[Instruction]
Could you write out again the items from the line with "Go to the Service section icon" up to and including the line with "click(x=42, y=173)", scaling every coordinate in the answers by 0.4 and rounding to whole numbers with halves rounded up, while leaving the requests as they are and the pictures out?

[Record extracts]
-------

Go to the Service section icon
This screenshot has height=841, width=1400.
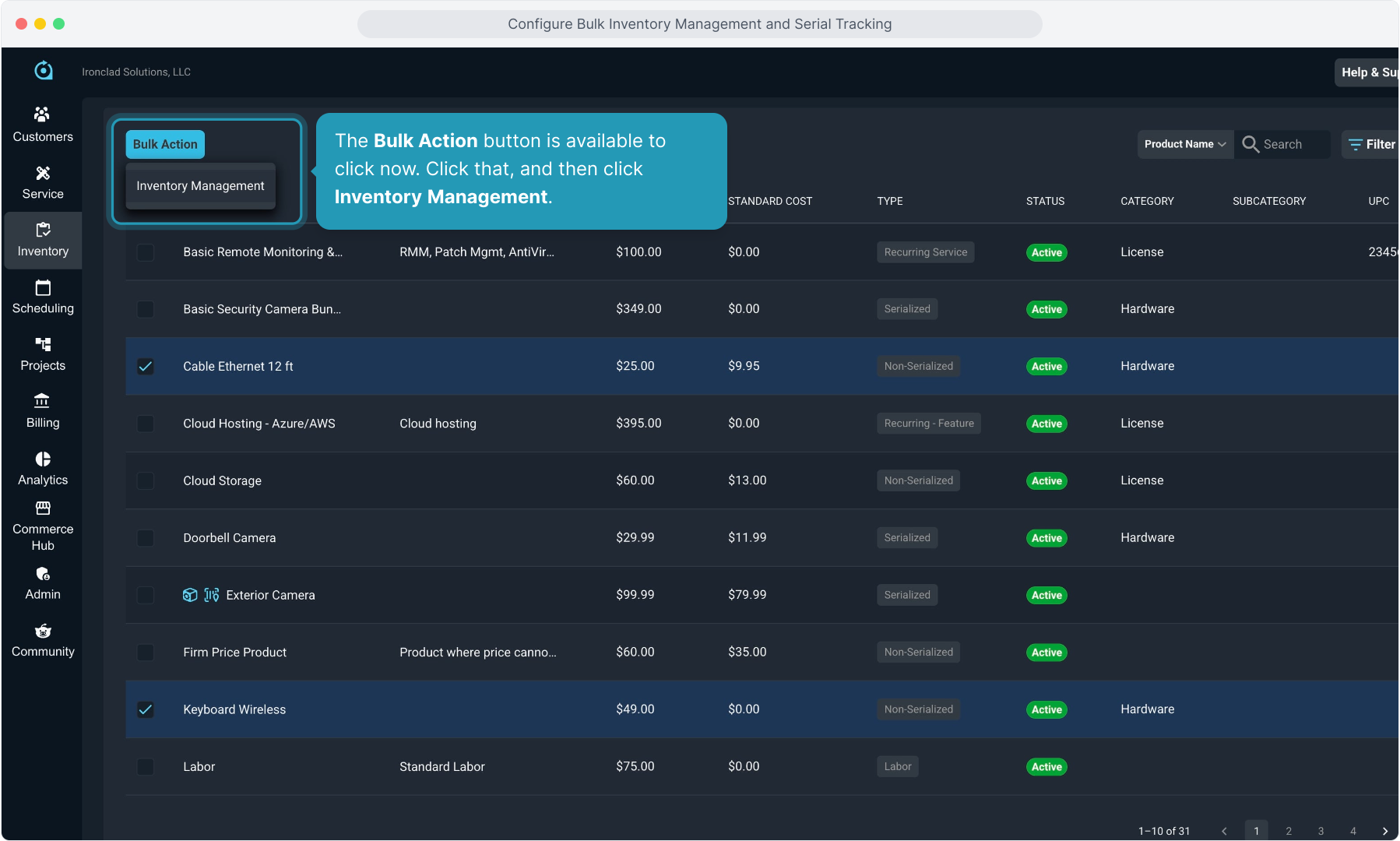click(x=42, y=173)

-------

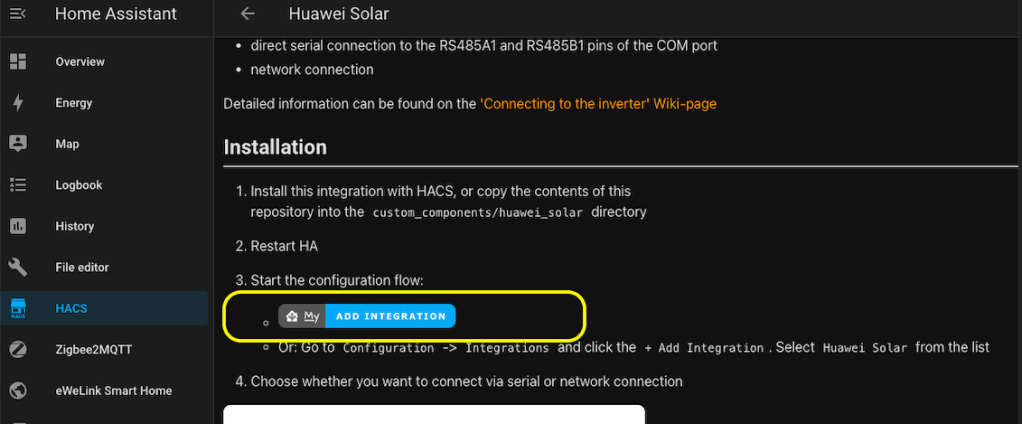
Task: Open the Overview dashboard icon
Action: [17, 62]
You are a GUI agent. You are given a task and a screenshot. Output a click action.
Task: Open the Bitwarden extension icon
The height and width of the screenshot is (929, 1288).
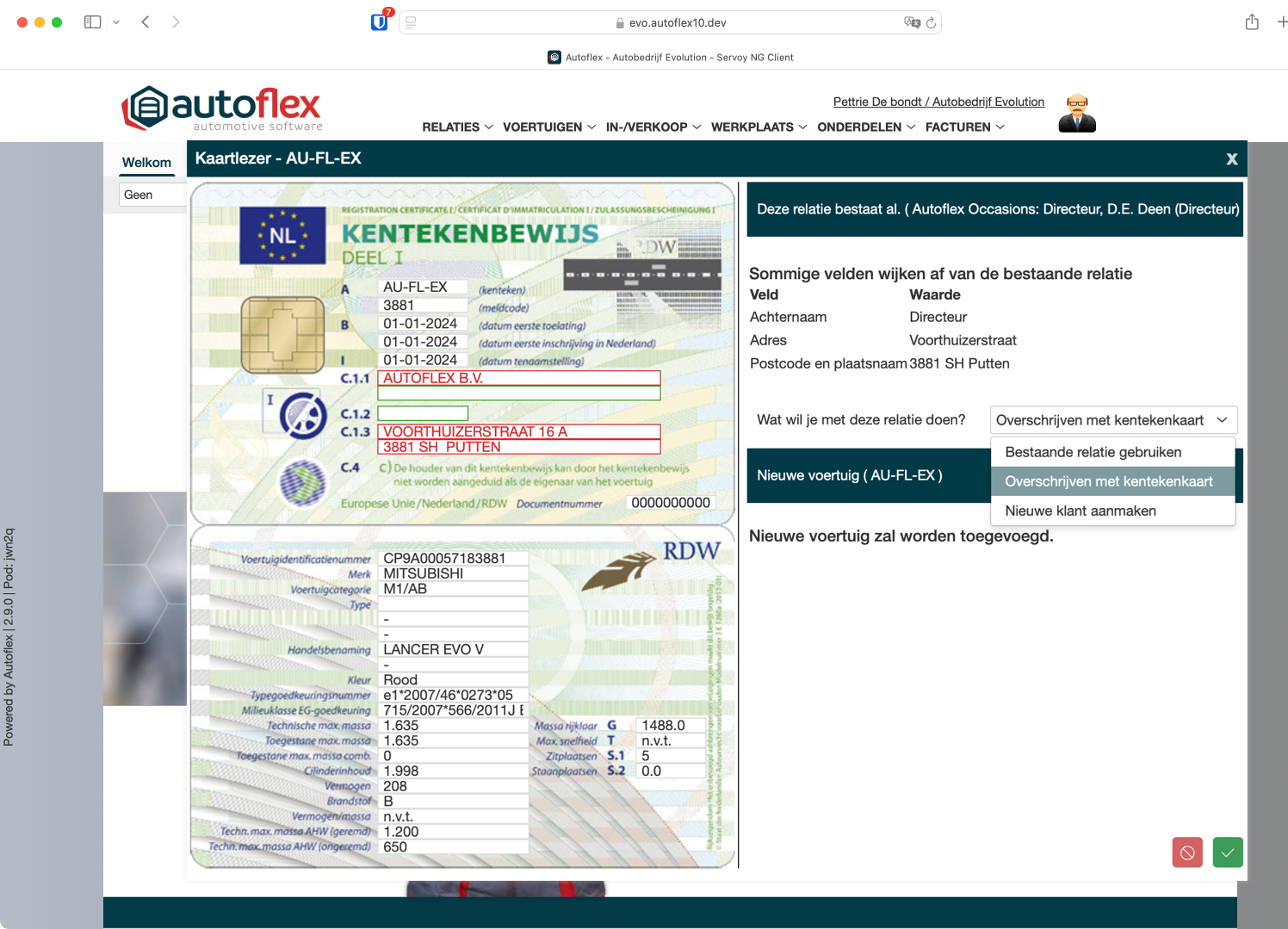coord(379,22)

-------

[Output of the exercise]
Go to the Service section icon
This screenshot has height=841, width=1400.
click(x=17, y=69)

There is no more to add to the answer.